Wagub DKI: Krisis Iklim Momentum Bangun Kota Inklusif dan Berkeadilan
SinPo.id - Wakil Gubernur Jakarta Rano Karno menekankan, penanggulangan krisis iklim harus ditempatkan sebagai bagian dari strategi pembangunan sosial ekonomi yang adil dan inklusif.
Menurutnya, kebijakan iklim yang baik tidak hanya mengurangi emisi, tetapi juga memberdayakan masyarakat rentan.
“Penting untuk memastikan bahwa kebijakan iklim juga menciptakan lapangan kerja yang berkelanjutan, memperkuat layanan dasar, dan menjangkau seluruh lapisan masyarakat,” kata Rano saat menghadiri pertemuan Urban Climate Action Programme (UCAP) Climate Action Implementation (CAI) Regional Convening di Jakarta, Kamis, 24 Juli 2025.
Menurut Rano, kawasan perkotaan seperti Jakarta kini berada di persimpangan krusial. Di satu sisi, aktivitas urban menjadi penyumbang utama emisi gas rumah kaca. Di sisi lain, kota juga menyimpan potensi besar sebagai penggerak perubahan.
“Penduduk kota memegang peran strategis dalam transformasi menuju masa depan yang berkelanjutan,” ujarnya.
DIa mencontohkan bagaimana kota-kota di Asia Tenggara mulai memimpin dalam agenda iklim. Jakarta, kata dia, telah memperluas ruang terbuka hijau, menerapkan regulasi bangunan hijau, dan mengembangkan transportasi rendah emisi seperti MRT, LRT, dan bus listrik Transjakarta.

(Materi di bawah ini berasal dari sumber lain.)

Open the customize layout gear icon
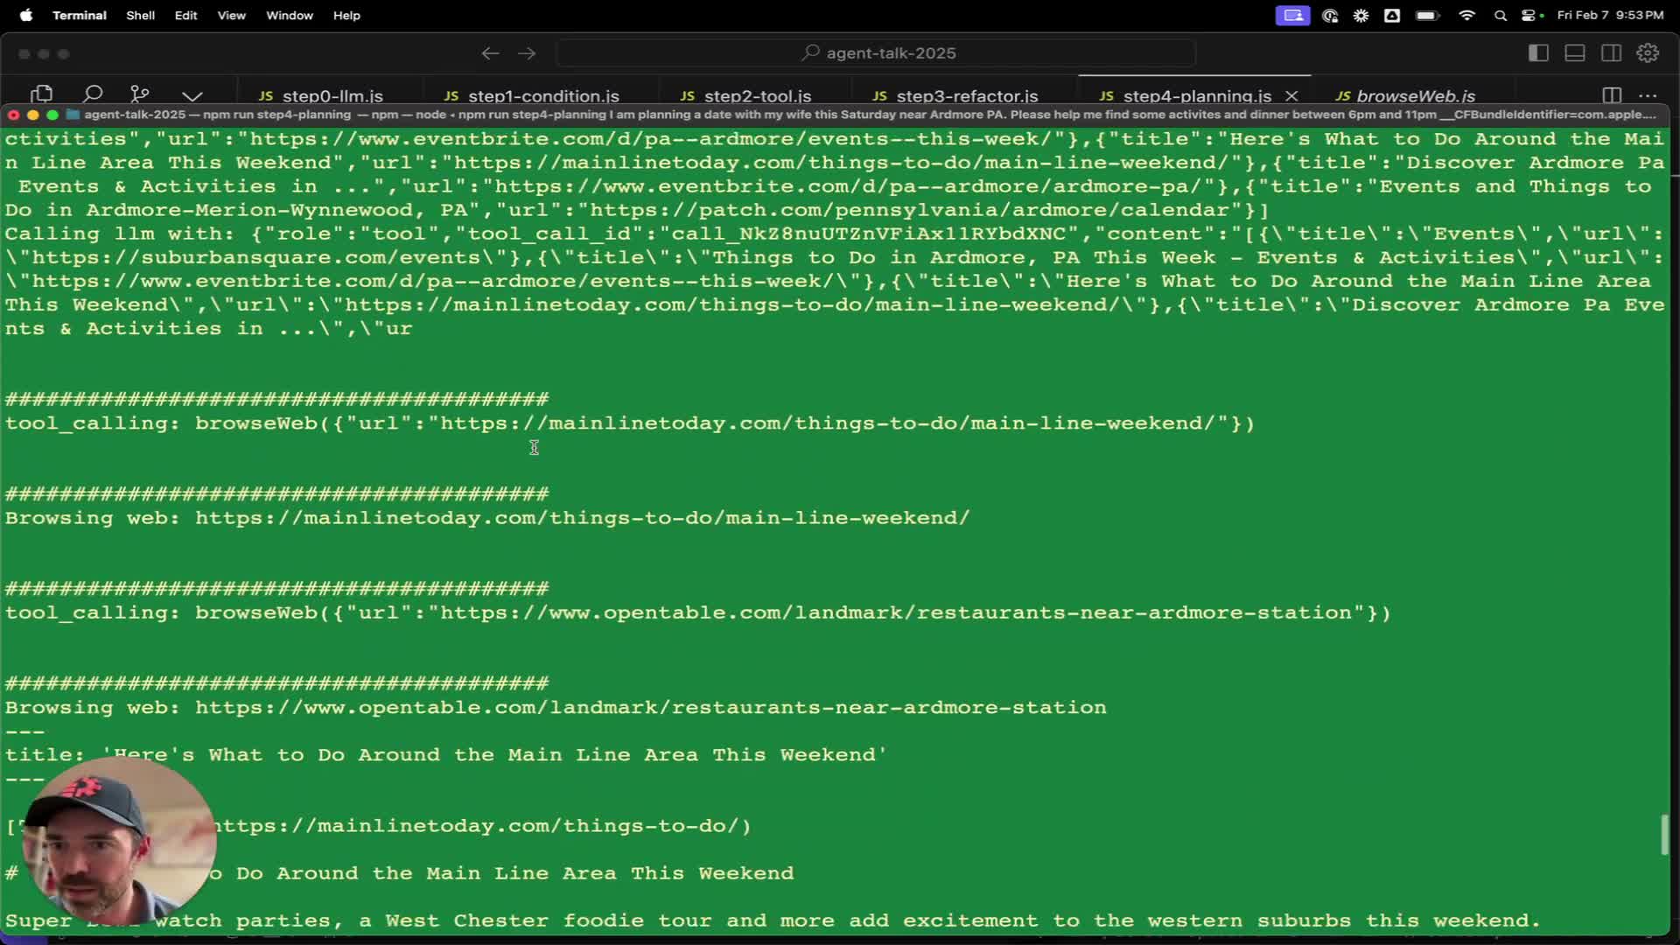The width and height of the screenshot is (1680, 945). [x=1648, y=53]
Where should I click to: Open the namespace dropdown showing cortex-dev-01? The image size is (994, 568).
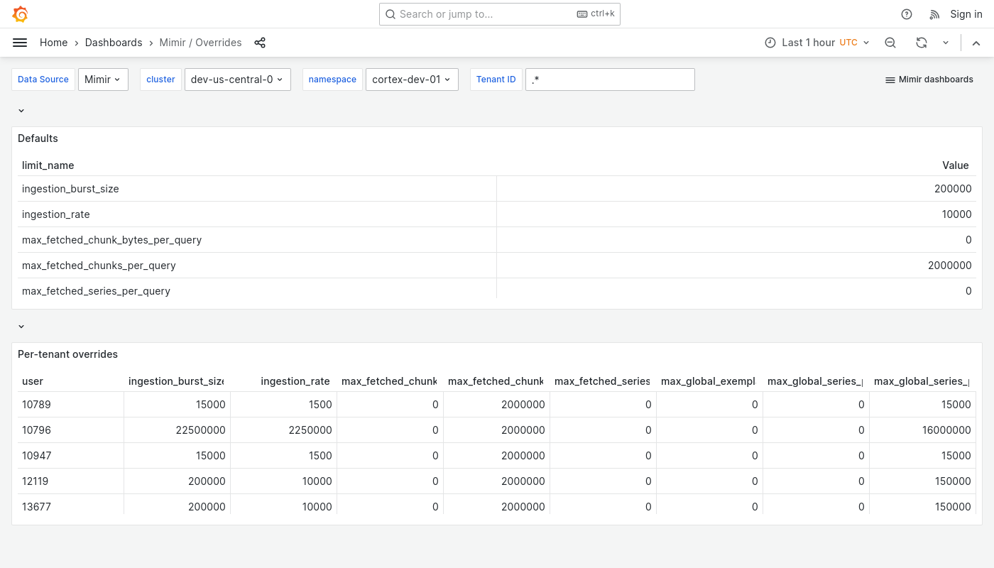click(412, 80)
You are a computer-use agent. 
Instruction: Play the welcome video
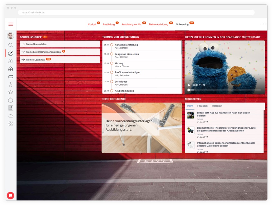[189, 85]
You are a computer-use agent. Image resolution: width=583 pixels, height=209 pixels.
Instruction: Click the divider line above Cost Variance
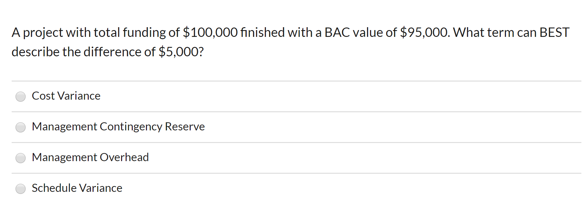(x=291, y=81)
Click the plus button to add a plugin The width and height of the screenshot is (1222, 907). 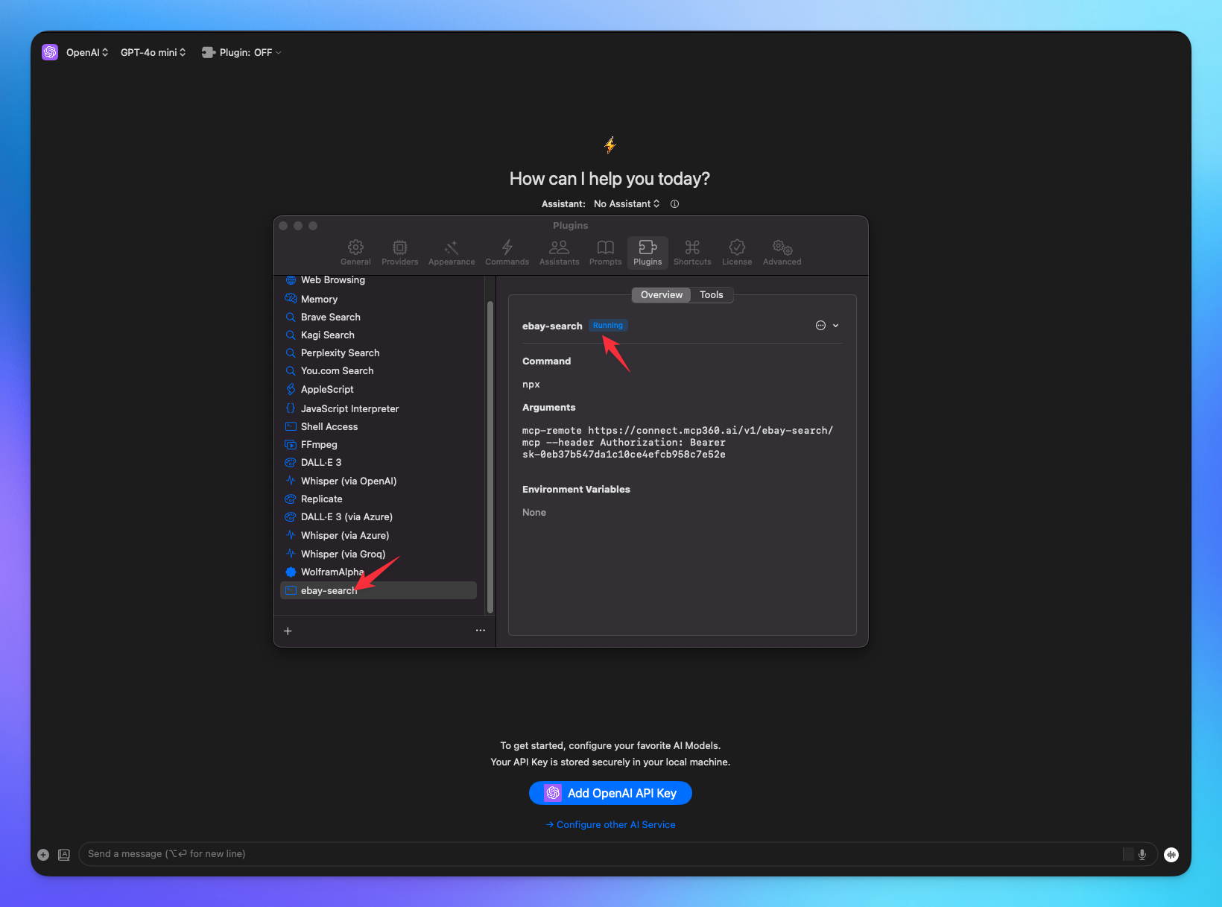[288, 631]
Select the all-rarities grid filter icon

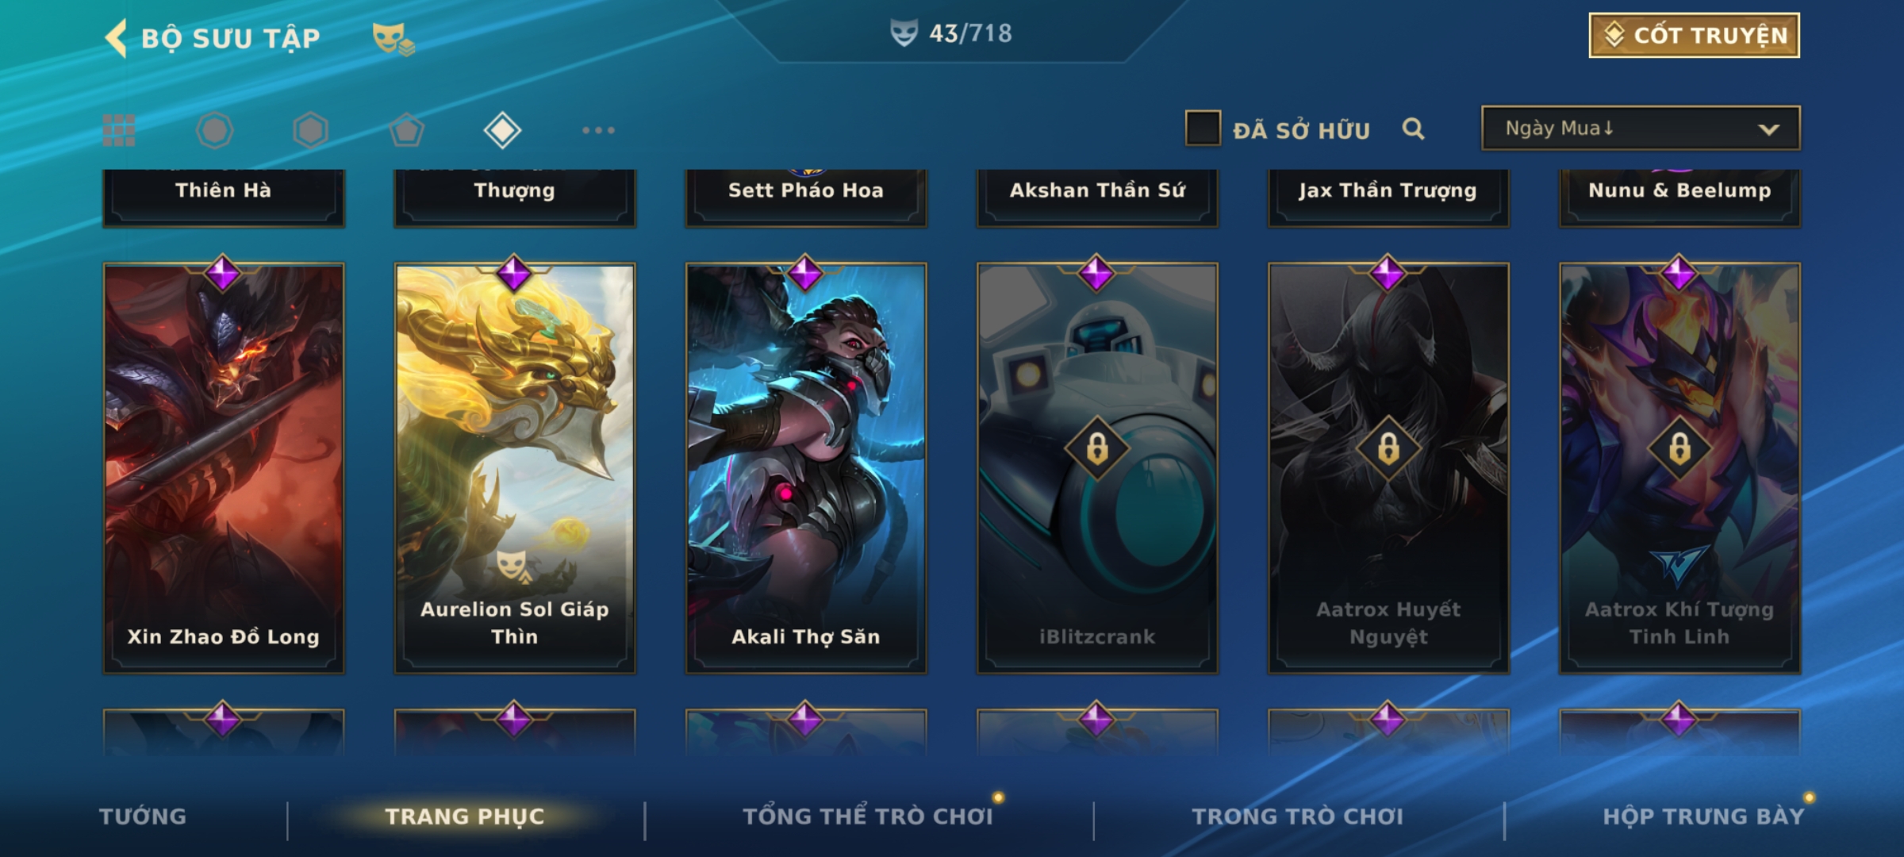tap(119, 130)
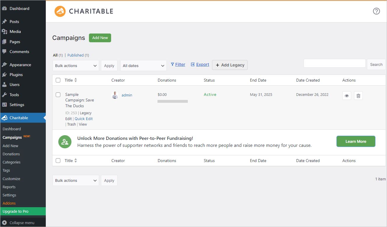This screenshot has width=387, height=227.
Task: Open the Bulk actions dropdown
Action: pyautogui.click(x=76, y=66)
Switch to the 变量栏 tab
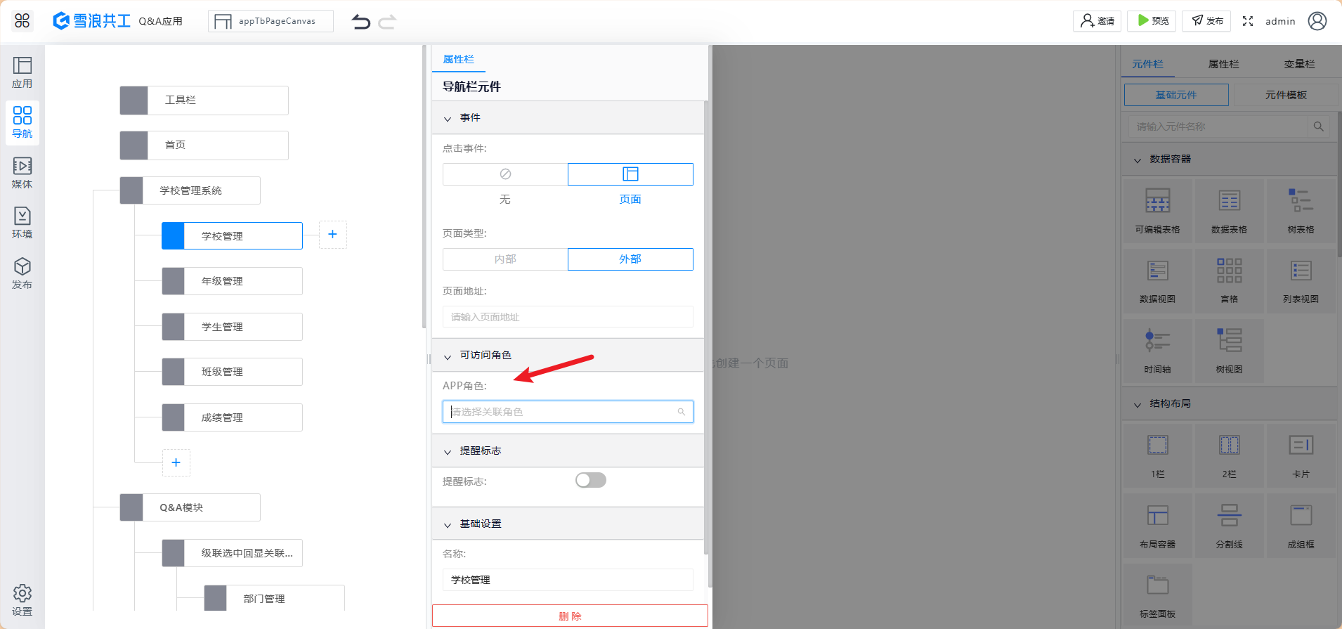Image resolution: width=1342 pixels, height=629 pixels. pos(1299,64)
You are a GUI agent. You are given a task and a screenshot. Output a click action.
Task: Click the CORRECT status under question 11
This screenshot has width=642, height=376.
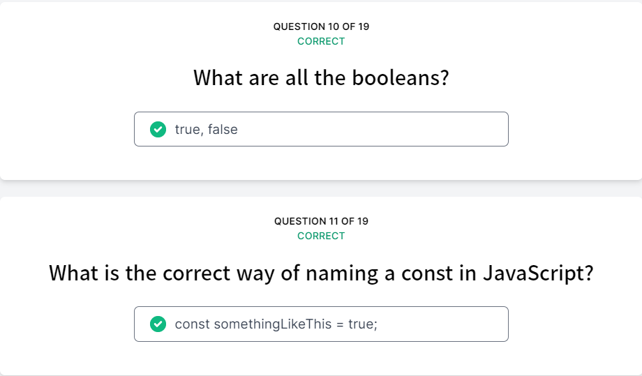coord(321,236)
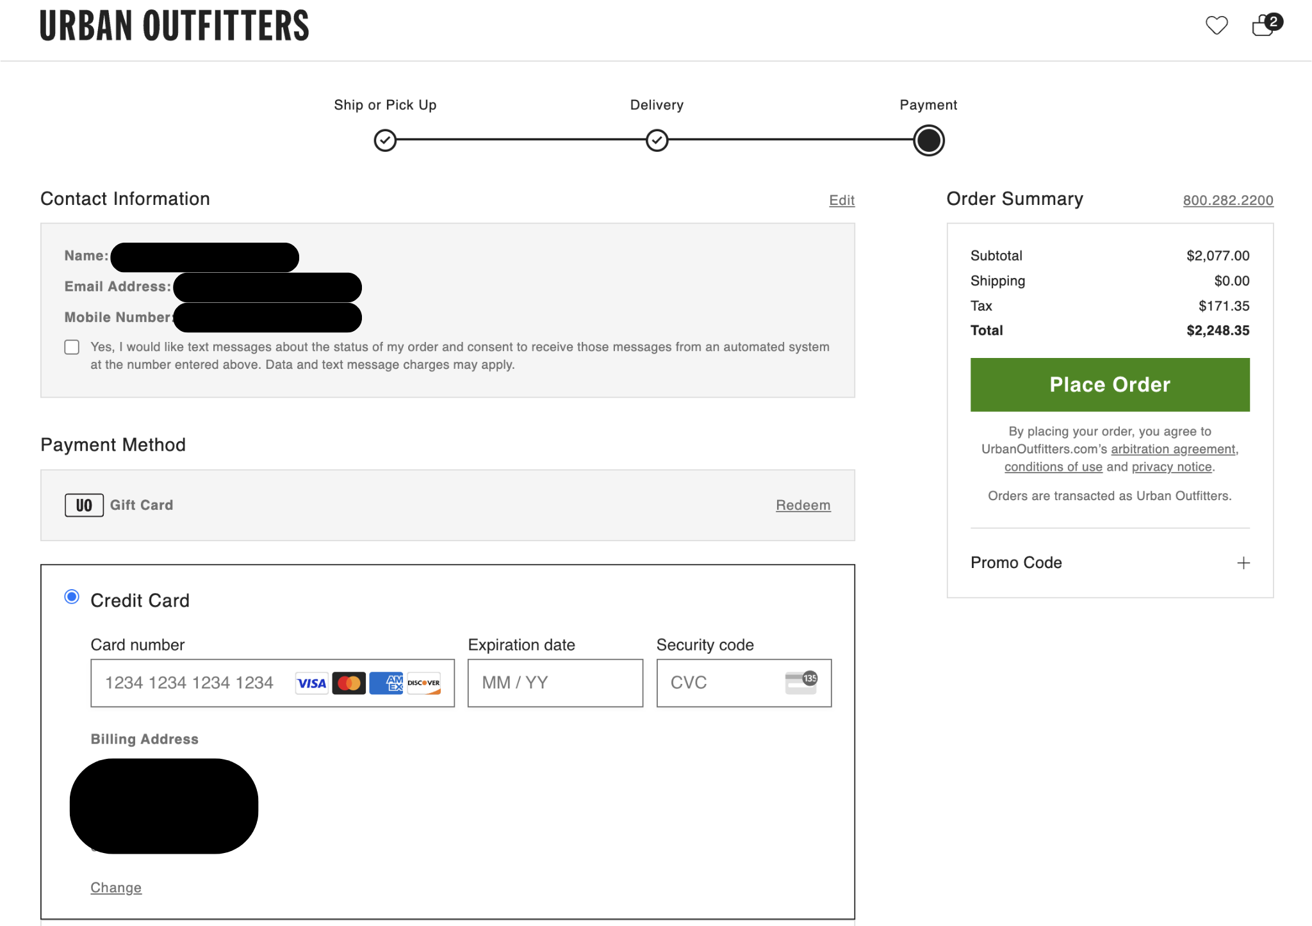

Sementara itu, Kuala Lumpur telah menetapkan cetak biru masyarakat rendah karbon 2030, yang diproyeksikan menyumbang hingga 70 persen mitigasi karbon kota. Di sisi lain, Quezon City di Filipina tengah membangun kerangka strategis ketahanan iklim untuk mendorong netralitas karbon dan membentuk komunitas hijau.
Rano menyebut pertemuan delegasi regional ini menjadi panggung penting untuk memperkuat solidaritas kota-kota besar di ASEAN dalam menghadapi ancaman iklim secara kolektif.
“Kita dipersatukan untuk meningkatkan kesadaran tentang krisis iklim, kenaikan air laut, gelombang panas ekstrem, dan ancaman terhadap kesehatan warga. Ini bukan sekadar isu, tapi kenyataan yang kita hadapi hari ini,” ujarnya.
Lebih jauh, Rano melihat krisis iklim sebagai pengingat pentingnya arah pembangunan yang berpihak pada keseimbangan lingkungan dan keadilan sosial.
“Kebijakan iklim yang baik harus menciptakan manfaat langsung bagi masyarakat bawah, bukan hanya menargetkan angka emisi,” kata dia.